Personal information
- Date of birth: 26 April 1990 (age 36)
- Place of birth: Strasbourg, France
- Height: 1.78 m (5 ft 10 in)
- Position: Forward

Team information
- Current team: Stade Briochin
- Number: 26

Youth career
- 1995–2008: FCOSK 06

Senior career*
- Years: Team / Apps / (Gls)
- 2008–2009: CS Neuhof Strasbourg
- 2009–2010: FCSR Obernai
- 2010: Saint-Dié
- 2011–2012: SC Dinsheim
- 2012–2016: Colmar / 54 / (8)
- 2016–2017: Strasbourg / 1 / (0)
- 2017–2022: Orléans / 82 / (15)
- 2022–2023: Stade Briochin / 20 / (12)
- 2023–2025: Rouen / 51 / (19)
- 2025–2026: Créteil / 6 / (0)
- 2026–: Stade Briochin / 3 / (1)

International career^{‡}
- 2011: France Futsal / 2 / (0)

= Hicham Benkaid =

French association football player (born 1990)

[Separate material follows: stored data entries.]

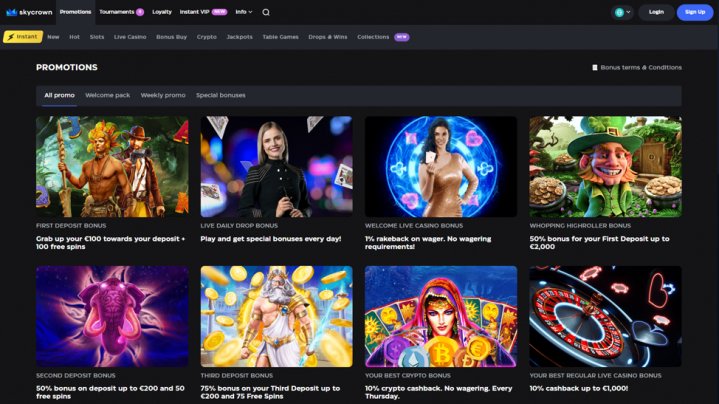
Task: Switch to the Welcome pack tab
Action: pyautogui.click(x=107, y=95)
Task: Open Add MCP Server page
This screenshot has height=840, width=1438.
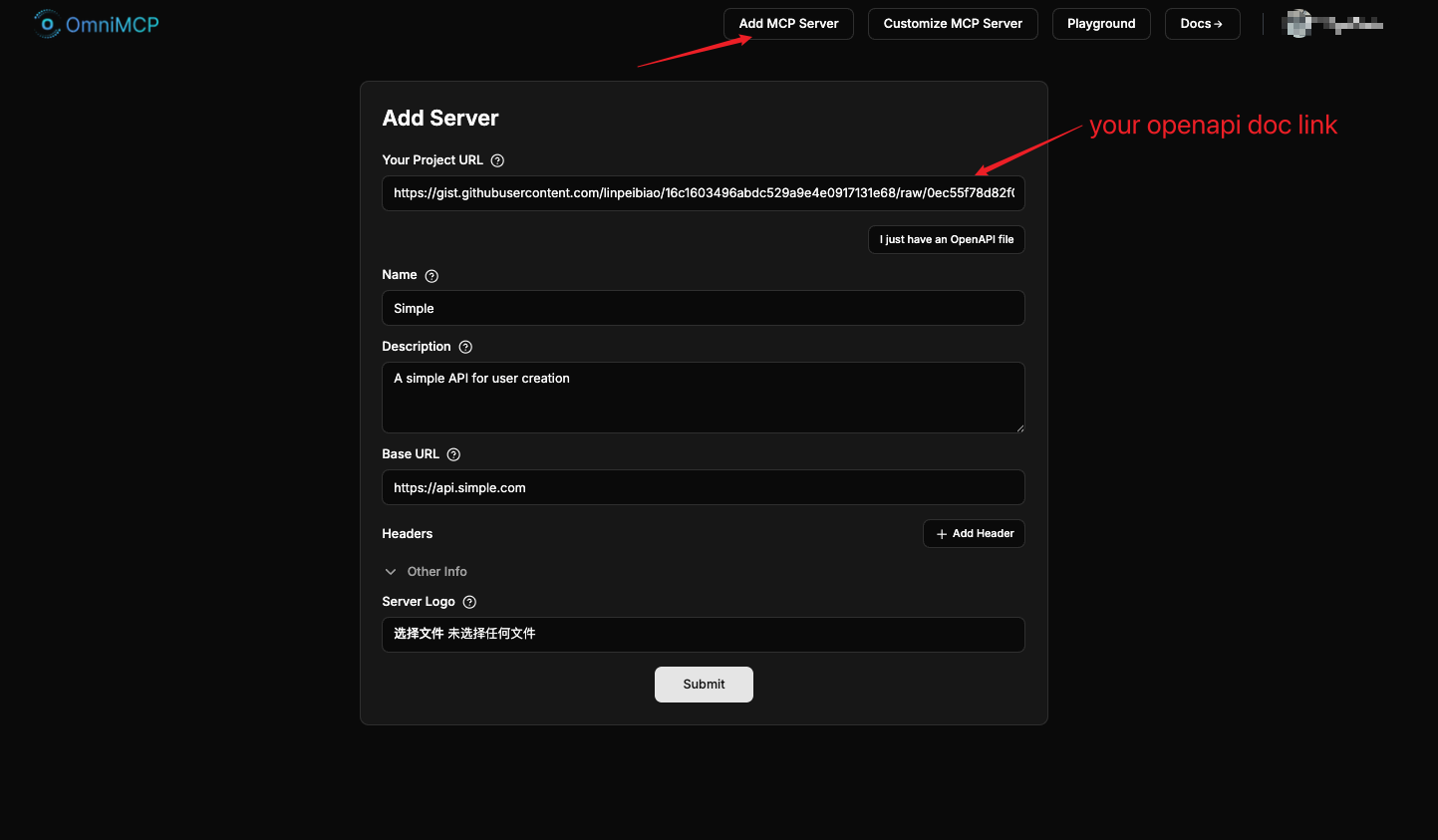Action: (x=788, y=24)
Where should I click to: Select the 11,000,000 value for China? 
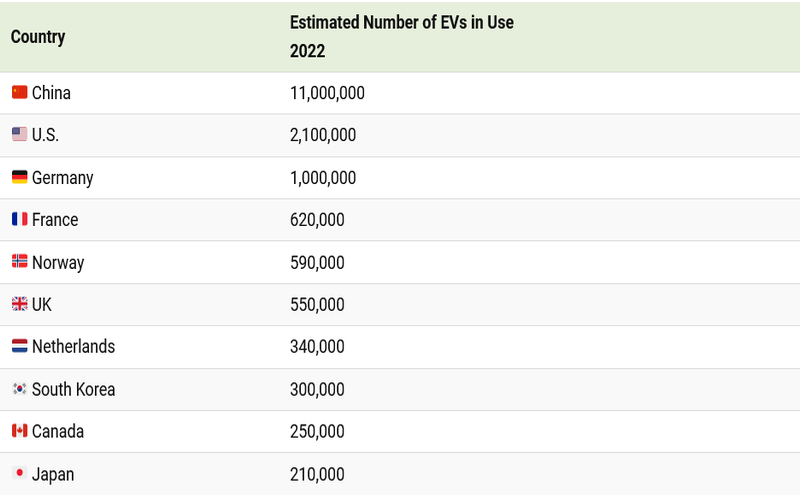pos(327,93)
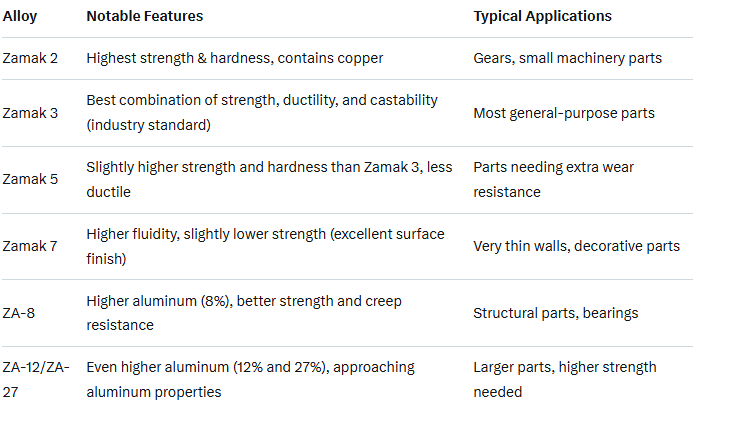Click the 'Gears, small machinery parts' cell

coord(567,58)
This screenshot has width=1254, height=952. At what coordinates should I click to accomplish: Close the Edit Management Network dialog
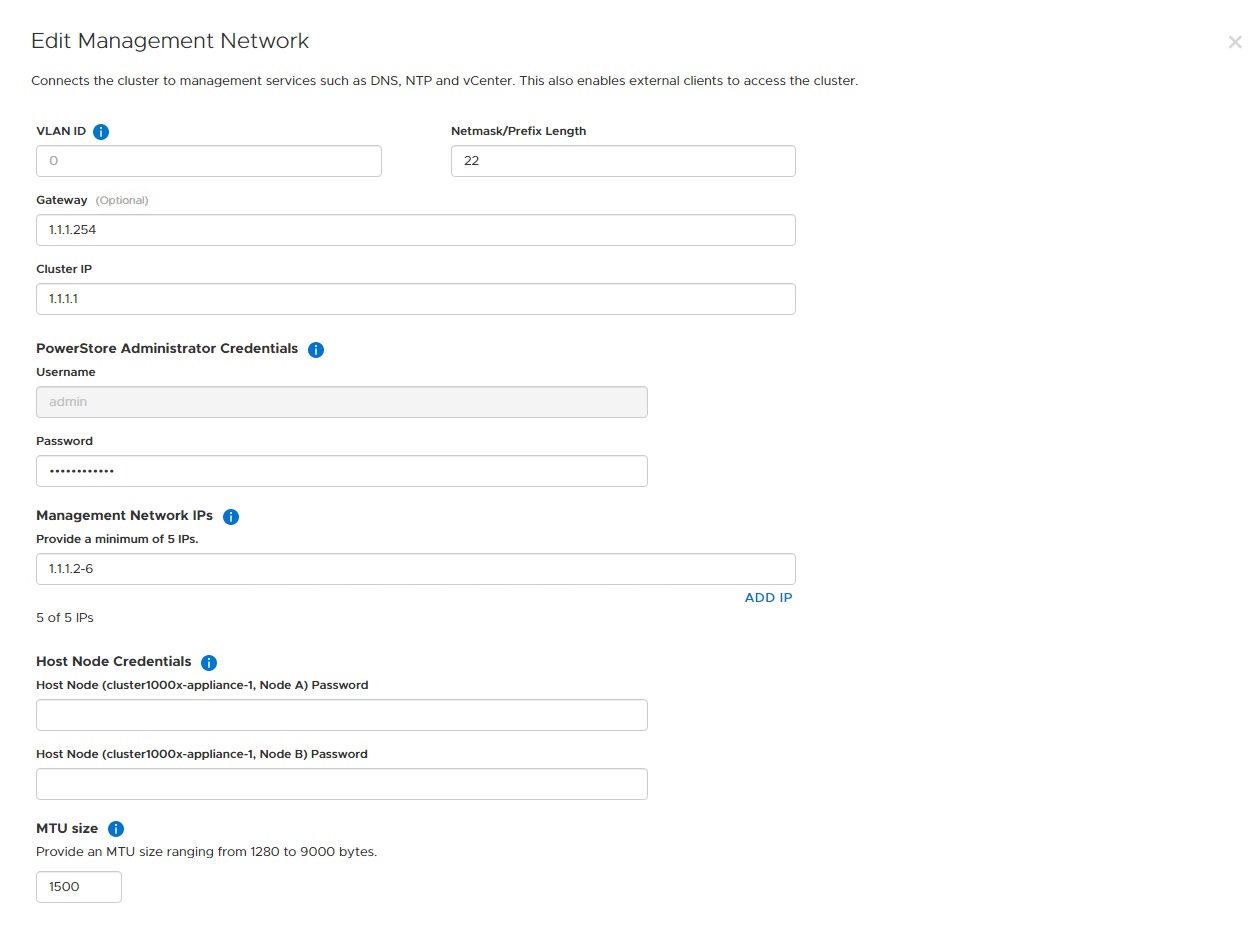click(x=1234, y=42)
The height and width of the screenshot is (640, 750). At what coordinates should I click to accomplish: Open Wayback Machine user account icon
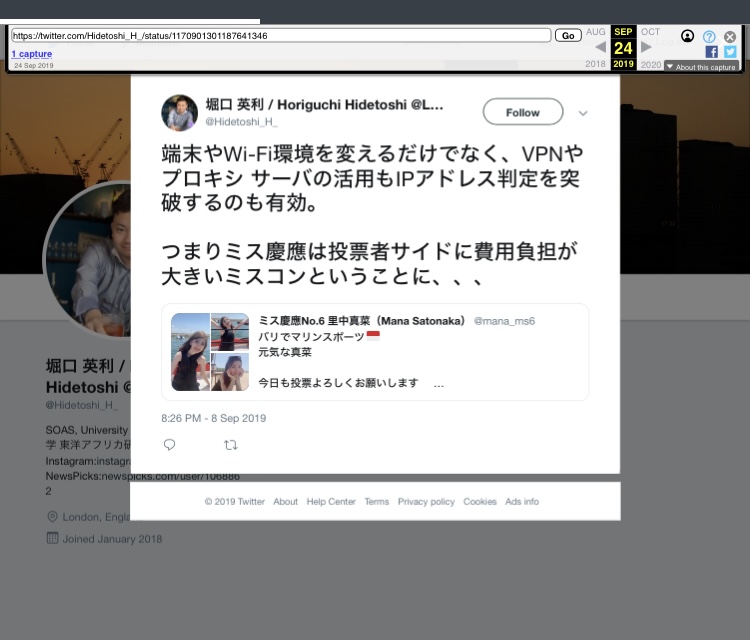[x=688, y=36]
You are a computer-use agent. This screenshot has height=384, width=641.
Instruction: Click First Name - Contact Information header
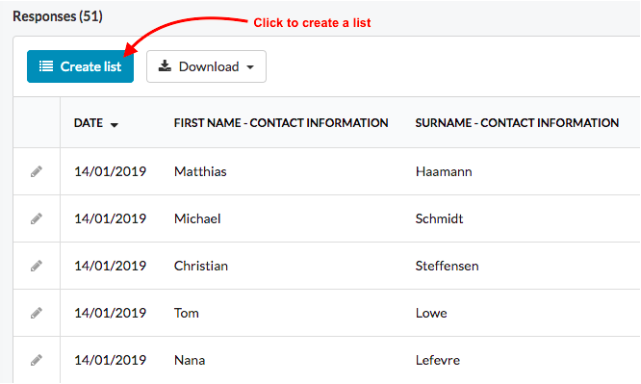click(x=281, y=123)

Hicham Benkaid (born 26 April 1990) is a French professional footballer who plays as a forward for club Stade Briochin.

==Professional career==
A former futsal player, Benkaid began his career with SR Colmar, before transferring to RC Strasbourg Alsace. He made his professional debut for RC Strasbourg Alsace in a 4–3 Ligue 2 loss to Amiens SC on 14 January 2017.

He signed for Ligue 2 side Orléans on 23 June 2017.

On 6 December 2022, Benkaid joined Stade Briochin.

==International career==
Benkaid played for the France national futsal team in qualifiers for the 2012 FIFA Futsal World Cup.

==Personal life==
Benkaid holds both French and Moroccan nationalities.